» What you need to do: Needed from the entries below: every line that holds the word "Toggle".

⟨

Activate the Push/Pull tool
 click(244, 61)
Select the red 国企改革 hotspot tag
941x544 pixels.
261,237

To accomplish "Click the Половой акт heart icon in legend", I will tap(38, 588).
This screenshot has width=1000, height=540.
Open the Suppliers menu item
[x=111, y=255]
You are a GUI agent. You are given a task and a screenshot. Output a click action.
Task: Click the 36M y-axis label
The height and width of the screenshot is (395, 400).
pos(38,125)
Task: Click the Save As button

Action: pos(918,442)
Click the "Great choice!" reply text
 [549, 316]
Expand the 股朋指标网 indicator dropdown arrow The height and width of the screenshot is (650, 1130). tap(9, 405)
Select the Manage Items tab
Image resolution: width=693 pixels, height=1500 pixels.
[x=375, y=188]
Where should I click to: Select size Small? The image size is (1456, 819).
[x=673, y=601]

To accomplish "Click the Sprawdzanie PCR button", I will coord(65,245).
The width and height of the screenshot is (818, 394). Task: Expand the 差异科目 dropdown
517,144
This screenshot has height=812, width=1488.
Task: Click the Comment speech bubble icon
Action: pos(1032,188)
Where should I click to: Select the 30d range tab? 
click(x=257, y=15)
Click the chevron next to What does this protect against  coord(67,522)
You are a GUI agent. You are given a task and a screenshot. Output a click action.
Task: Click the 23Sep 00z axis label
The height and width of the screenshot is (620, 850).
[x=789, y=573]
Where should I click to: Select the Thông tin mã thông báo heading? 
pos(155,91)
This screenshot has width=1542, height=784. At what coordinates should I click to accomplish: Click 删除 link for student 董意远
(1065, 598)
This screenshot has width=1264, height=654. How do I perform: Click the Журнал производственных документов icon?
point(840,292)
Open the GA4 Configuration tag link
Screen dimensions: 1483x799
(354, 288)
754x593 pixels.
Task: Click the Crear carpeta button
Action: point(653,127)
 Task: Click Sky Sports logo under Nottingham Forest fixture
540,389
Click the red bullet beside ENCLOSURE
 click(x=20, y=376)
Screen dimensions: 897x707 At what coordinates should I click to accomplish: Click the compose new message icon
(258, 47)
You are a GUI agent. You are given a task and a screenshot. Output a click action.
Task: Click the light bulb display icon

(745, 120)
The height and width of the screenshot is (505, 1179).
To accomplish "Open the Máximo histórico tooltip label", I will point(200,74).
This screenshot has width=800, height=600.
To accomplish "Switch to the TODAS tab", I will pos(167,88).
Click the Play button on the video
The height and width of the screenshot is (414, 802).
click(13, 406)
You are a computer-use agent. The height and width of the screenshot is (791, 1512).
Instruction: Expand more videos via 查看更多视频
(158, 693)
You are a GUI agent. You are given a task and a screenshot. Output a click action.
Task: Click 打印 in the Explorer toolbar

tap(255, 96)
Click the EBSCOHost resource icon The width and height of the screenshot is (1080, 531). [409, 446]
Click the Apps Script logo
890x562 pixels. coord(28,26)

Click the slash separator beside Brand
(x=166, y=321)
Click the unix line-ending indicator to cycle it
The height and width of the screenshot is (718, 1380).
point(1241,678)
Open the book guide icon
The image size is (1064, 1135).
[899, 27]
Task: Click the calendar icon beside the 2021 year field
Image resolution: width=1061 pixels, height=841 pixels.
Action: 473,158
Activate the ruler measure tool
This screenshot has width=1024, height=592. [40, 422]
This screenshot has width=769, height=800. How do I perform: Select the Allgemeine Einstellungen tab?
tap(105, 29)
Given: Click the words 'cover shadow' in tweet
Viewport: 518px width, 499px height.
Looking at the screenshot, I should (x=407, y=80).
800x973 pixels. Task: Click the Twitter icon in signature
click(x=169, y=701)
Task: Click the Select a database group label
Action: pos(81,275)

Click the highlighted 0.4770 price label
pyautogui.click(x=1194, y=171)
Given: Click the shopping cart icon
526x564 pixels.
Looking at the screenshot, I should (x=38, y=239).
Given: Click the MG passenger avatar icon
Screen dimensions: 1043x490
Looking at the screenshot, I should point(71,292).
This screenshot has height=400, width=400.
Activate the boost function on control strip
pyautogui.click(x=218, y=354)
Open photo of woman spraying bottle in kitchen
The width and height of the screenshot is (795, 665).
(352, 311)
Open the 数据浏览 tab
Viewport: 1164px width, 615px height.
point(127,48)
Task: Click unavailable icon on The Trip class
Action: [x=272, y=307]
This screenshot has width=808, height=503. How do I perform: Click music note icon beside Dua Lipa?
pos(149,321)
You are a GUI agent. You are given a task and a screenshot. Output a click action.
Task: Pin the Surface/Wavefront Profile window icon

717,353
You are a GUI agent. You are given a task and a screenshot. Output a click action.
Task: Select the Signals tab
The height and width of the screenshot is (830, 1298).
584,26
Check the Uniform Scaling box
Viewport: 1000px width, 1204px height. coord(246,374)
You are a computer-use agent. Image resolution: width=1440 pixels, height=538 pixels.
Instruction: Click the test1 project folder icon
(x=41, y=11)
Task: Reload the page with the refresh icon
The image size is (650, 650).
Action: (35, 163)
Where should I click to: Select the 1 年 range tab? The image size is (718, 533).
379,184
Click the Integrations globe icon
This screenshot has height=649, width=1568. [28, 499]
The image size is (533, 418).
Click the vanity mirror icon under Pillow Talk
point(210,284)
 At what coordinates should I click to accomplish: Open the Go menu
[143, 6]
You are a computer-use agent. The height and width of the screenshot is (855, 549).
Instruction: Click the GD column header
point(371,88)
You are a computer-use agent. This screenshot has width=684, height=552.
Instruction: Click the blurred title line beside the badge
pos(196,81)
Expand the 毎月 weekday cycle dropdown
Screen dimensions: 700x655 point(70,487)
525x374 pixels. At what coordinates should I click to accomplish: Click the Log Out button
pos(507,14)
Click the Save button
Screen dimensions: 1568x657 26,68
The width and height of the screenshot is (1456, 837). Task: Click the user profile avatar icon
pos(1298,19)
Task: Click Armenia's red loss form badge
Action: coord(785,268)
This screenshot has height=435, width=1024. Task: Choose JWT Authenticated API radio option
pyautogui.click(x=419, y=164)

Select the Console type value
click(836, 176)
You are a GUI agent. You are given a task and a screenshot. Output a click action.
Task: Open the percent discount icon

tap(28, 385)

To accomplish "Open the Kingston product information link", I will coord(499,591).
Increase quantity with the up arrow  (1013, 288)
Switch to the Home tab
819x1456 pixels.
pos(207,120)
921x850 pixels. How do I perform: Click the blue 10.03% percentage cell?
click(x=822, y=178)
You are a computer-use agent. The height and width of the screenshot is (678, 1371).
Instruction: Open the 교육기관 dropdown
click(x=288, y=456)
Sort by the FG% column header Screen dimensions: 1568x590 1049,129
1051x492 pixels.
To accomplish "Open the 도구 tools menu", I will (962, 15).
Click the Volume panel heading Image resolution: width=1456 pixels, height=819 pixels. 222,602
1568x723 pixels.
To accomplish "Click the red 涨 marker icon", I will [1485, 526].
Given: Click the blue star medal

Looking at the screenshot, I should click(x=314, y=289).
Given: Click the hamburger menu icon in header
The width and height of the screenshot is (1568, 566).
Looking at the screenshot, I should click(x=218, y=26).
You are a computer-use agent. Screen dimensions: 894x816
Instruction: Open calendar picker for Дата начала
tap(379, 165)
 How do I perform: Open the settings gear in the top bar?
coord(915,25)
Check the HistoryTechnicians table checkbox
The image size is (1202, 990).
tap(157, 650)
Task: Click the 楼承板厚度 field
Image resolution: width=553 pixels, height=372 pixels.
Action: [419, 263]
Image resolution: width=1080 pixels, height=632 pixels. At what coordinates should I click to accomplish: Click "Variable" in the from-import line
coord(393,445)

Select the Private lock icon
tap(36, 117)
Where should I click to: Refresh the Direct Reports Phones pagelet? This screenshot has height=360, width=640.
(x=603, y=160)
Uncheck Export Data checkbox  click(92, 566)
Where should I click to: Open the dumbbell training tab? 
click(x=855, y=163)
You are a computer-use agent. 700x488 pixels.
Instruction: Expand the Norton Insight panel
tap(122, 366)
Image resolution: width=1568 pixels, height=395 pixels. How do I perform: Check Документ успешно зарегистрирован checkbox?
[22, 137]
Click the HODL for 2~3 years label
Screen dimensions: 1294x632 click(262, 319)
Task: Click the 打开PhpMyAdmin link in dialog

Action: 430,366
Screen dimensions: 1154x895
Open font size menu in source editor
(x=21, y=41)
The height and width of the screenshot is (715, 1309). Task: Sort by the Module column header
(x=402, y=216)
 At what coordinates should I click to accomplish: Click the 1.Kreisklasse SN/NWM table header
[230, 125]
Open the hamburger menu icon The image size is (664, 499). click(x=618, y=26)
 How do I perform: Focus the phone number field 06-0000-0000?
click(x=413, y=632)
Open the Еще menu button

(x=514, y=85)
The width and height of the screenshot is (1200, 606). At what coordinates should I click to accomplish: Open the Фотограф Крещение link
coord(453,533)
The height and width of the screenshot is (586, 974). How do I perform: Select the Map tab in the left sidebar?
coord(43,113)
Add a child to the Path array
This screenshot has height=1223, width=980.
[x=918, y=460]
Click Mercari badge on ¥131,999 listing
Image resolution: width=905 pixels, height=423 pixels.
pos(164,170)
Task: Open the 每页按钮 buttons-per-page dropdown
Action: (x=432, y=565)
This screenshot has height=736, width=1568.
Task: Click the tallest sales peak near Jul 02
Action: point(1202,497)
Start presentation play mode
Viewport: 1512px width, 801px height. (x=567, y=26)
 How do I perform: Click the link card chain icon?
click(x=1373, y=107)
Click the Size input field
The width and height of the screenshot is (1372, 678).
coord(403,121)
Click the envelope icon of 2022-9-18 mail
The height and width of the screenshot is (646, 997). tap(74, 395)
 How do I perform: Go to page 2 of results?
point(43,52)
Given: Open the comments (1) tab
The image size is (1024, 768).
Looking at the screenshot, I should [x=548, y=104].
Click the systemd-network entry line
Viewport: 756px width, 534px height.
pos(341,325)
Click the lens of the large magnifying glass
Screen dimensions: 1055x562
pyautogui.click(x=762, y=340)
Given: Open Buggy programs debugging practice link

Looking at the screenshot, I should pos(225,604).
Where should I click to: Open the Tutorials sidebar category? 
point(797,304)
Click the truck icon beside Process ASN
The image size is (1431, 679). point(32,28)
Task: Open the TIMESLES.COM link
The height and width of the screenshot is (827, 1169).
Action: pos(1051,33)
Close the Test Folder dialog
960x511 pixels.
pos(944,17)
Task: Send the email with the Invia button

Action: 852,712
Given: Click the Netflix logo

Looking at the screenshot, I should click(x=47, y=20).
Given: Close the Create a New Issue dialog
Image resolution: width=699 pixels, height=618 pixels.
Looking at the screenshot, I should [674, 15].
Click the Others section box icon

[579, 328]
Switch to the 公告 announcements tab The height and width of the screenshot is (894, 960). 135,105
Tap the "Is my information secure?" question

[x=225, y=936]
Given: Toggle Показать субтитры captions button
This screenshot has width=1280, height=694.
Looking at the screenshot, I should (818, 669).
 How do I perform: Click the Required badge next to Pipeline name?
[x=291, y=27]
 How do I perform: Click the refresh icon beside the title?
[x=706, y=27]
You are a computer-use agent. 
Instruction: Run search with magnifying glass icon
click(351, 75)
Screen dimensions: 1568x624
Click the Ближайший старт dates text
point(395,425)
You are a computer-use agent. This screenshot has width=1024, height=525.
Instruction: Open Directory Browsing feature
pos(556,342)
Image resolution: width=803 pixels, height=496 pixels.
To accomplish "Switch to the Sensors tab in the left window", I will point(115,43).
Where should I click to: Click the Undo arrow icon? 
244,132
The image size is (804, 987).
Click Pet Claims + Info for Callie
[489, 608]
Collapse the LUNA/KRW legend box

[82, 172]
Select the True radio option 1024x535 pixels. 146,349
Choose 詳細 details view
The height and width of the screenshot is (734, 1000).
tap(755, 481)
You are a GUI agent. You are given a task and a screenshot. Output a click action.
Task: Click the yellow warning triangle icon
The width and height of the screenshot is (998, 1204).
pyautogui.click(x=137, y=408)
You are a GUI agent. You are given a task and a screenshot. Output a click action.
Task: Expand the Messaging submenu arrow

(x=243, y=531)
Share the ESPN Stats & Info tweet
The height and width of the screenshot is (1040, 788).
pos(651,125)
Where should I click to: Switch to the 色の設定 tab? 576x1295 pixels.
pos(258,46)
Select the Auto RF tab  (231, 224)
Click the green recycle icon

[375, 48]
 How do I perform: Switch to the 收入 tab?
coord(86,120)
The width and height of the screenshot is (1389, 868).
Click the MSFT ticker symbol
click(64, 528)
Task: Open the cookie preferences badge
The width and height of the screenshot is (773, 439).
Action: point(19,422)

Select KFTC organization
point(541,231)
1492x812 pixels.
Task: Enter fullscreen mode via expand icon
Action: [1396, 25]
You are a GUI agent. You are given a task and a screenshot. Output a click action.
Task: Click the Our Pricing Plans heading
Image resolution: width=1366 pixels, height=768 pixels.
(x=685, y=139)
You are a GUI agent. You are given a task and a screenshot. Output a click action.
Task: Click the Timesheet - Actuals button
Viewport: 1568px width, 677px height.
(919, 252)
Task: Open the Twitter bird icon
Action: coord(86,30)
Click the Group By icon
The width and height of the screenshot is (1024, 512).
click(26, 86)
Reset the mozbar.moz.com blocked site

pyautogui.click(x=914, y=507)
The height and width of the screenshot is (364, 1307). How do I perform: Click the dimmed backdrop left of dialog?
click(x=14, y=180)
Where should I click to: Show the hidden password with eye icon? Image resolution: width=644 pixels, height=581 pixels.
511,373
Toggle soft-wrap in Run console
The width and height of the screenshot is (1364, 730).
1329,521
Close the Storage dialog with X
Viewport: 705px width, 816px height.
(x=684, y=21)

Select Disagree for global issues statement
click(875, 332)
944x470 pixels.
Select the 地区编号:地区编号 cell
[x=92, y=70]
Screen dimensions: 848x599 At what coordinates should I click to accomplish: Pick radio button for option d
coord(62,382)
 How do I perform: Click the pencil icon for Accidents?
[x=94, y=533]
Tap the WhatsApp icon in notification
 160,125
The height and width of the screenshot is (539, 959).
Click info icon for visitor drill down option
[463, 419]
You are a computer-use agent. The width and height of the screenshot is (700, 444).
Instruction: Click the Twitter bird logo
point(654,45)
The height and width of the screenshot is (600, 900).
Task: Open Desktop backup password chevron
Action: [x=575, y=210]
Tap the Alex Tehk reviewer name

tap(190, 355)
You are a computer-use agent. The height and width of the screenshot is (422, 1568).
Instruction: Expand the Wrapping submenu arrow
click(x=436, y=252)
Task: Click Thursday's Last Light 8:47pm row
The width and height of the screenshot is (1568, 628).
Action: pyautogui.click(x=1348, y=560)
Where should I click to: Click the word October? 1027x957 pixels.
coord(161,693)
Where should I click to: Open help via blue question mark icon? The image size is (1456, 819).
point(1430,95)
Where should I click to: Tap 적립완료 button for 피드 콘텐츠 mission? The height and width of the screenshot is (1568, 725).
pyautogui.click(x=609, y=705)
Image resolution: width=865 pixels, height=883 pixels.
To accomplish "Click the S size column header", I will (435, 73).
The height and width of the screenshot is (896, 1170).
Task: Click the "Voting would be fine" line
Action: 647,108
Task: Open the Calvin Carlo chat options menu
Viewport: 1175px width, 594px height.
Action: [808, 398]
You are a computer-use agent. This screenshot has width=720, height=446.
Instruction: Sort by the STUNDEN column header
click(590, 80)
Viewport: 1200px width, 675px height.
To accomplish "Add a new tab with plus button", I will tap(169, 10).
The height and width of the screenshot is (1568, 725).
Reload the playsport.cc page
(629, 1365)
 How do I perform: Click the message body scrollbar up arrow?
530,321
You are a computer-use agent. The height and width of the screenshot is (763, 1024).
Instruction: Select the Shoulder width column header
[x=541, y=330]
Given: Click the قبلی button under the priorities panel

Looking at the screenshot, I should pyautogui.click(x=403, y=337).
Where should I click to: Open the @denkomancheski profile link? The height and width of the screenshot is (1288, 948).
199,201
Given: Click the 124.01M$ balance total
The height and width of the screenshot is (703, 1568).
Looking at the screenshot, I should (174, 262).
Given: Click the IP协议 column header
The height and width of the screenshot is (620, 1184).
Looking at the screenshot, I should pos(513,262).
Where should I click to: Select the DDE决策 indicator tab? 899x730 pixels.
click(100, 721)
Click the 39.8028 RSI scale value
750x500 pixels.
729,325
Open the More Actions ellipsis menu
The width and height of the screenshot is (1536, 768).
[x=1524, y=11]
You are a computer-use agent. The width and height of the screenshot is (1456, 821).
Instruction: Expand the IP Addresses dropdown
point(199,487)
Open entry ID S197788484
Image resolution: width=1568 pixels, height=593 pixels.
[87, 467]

⟩

» Answer section:
Given: Toggle Показать субтитры captions button
Toggle soft-wrap in Run console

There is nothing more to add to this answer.